Sometimes, the lonely feelings were like a heavy weight on my chest. A weight parred with a vague sense of emptiness as though I was hollow inside. I was utterly disconnected from anything familiar or comforting. Sometimes, I heard a humming sound I knew no one else could hear. It was only in my head.

Friends were not allowed to visit, although I don’t remember having any friends then. I must have had school friends. Maybe they just didn’t make an impression. Anyway, with no one to be close to, I was lost.

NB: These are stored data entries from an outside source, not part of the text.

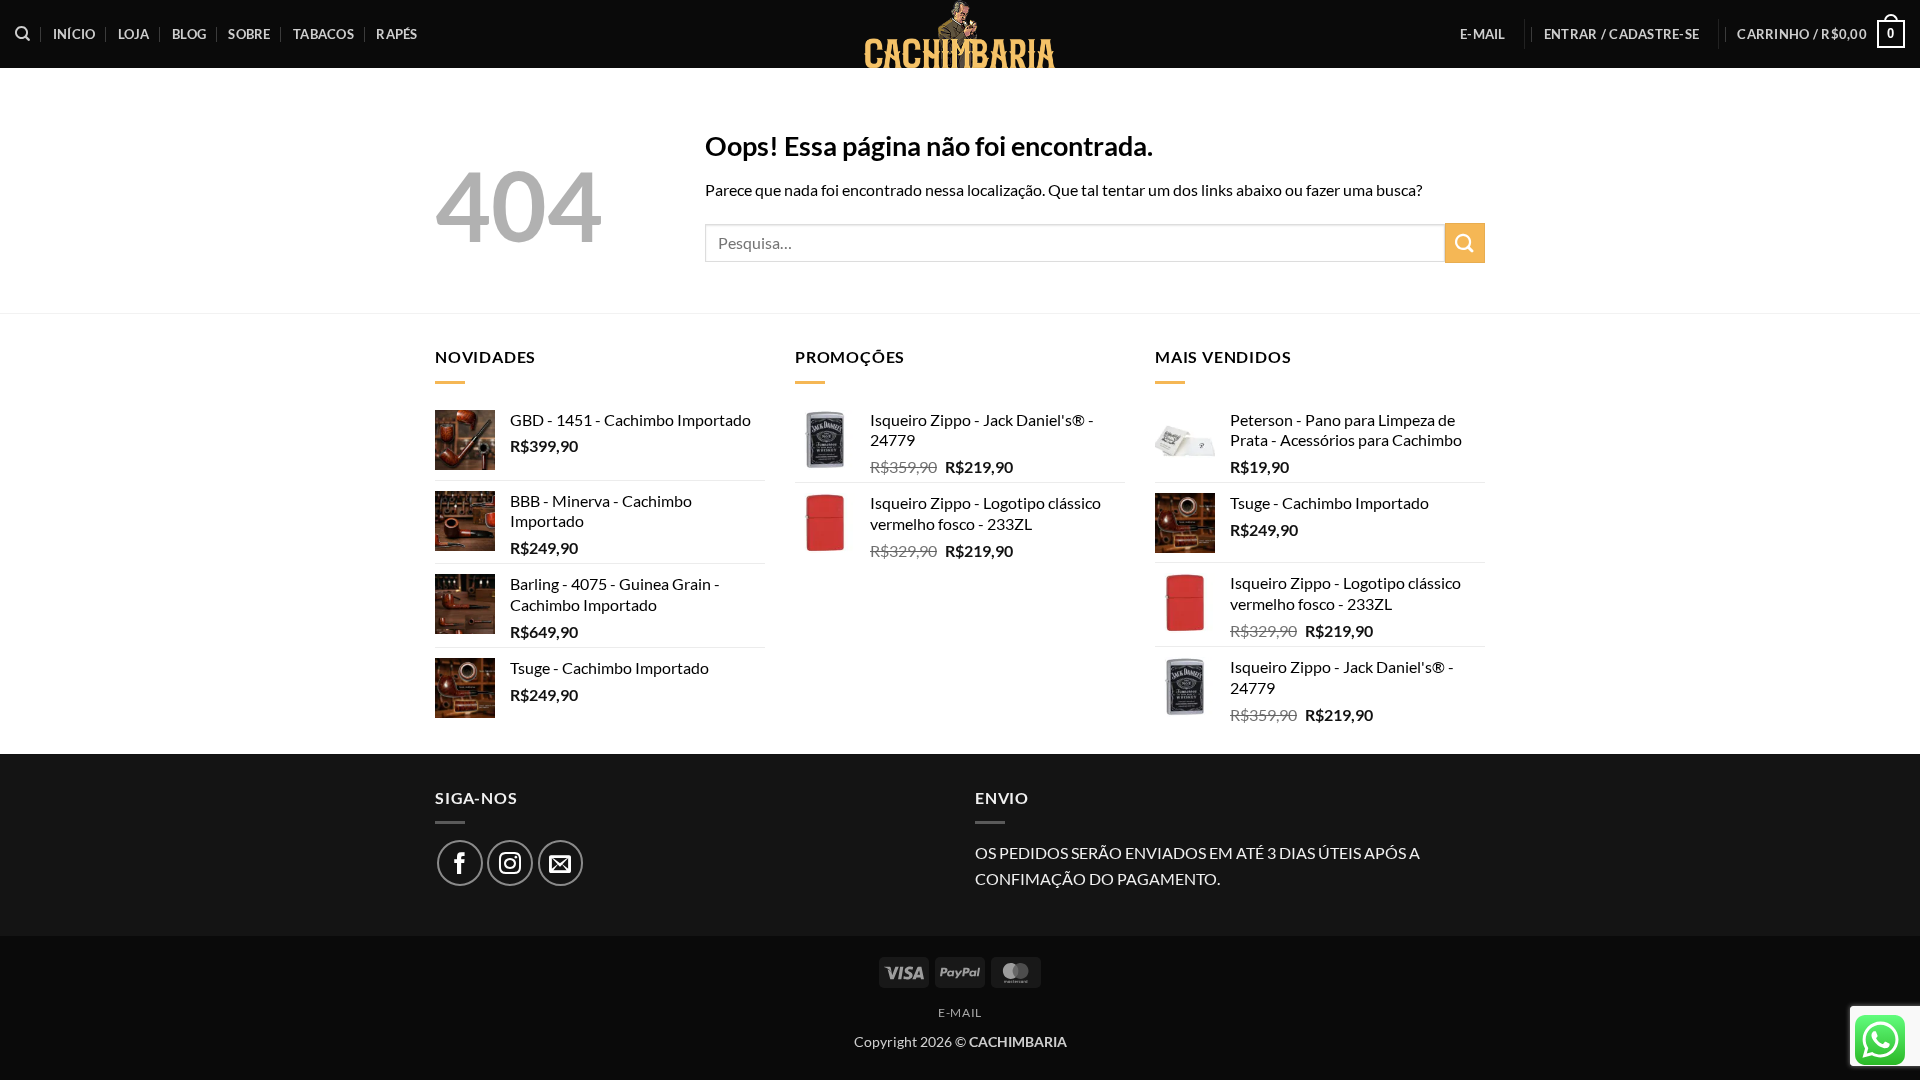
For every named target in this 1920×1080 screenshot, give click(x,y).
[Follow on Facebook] (460, 863)
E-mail (1483, 34)
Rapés (396, 34)
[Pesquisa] (22, 34)
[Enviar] (1465, 242)
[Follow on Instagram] (510, 863)
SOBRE (249, 34)
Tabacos (323, 34)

I knew that I was adopted. I’d know as long as I can remember. I think I somehow absorbed the assumption that part of being “special,” as Mom liked to say, meant I wasn’t to question how things were. Mom did say we mustn’t upset Dad. Somehow upsetting Dad was a part of it.

So, I didn’t ask. And it was only as I wrote this that I realized what the most obvious question even was. Six decades after being boarded out, I know what I could have asked.

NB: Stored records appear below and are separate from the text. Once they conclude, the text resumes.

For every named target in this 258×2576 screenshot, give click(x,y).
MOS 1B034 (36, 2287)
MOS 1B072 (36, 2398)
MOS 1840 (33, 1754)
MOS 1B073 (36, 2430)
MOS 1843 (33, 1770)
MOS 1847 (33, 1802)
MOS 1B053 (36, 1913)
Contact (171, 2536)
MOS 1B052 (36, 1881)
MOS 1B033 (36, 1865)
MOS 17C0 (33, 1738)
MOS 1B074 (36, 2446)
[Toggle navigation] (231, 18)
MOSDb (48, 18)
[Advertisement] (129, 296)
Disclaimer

“Mom, why can’t I go with you? Couldn’t I attend the school where you teach and live with you?”

Mom had taken a job teaching fourth grade in Olympia, not too far from Seattle but far enough that she needed to stay there during the week.

She’d gone back to work to cover our living expenses. Dad had suffered a mental health breakdown and was still recovering while I was boarded with Mimi. That much, I’d been told.

Ironically, all my adult life, I’ve asked lots of questions. I’ve used a questioning technique to negotiate deals and to develop professional relationships. I question friends and family as a part of my everyday conversational style. But as I examine my questioning a bit further, it comes to me that only recently have I become more comfortable asking deeply personal questions, especially of those closest to me.

I now think my hesitation––my internalized restriction goes back to those days when I was afraid to ask why I was left behind.

Mom and Dad are long gone. I never asked. But I think I know the answer now.

I am adopted; it was clear to me even then that being with mom and dad was conditional. And I learned that safety resides in staying on the surface of things. Even though I knew something was deeply wrong, not asking any questions was ingrained in me. I could have been abandoned altogether. That was the risk.

I was afraid that if I asked, I’d never be allowed back to a place where I felt safe.

Now, I know closeness requires us to be self-revealing, comfortable asking emotionally demanding questions, and honestly sharing what is really going on so we can understand each other.

And closeness keeps me from ever being that lonely again.


  • Kris says:

    Granted, we had our own monster to deal with,but I only remember you seeming sad or upset. Never saw you much, although we visited fairly often. You probably left before they built the one-story.

    • Ted says:

      Thanks, Kris, I was allowed to sleep in the guest bedroom of the one story house. They build that house and moved in while was away for the summer. Gave all my stuff away. Kenny got the multi-band radio that your Dad had given me. I was happy about that. Glad Kenny got something special out of the deal.

  • Bez says:

    Ted, so moving. I can relate to so much of this, although my own childhood traumas seem trivial by comparison (I hope this isn’t a contest). But having to normalize the not-normal because anything else is unsafe, the feelings of emptiness and all the rest, I totally get it. Oh man, that sounds tough. The sharing and questions take courage, and I’d say are worth it — keep telling, keep asking.

    • Ted says:

      Hi Bez, thanks for pointing out your comment on this story to me this morning.

      I’ve often thought that my trauma was not significant enough to complain about. And I thought that I needed to be a big boy and just shrug it off.

      As I got a bit more introspective, started writing and began to think about why I am the way I am I slowly came to the understanding that telling my story gave me access to myself through the reactions of others.

      When I write about growing up it opens up memories. Those memories have been closed to me most of my life. Writing seems to be a lever that gives me access.

      And I don’t believe trauma is something that can be compared from one person to another in any meaningful way.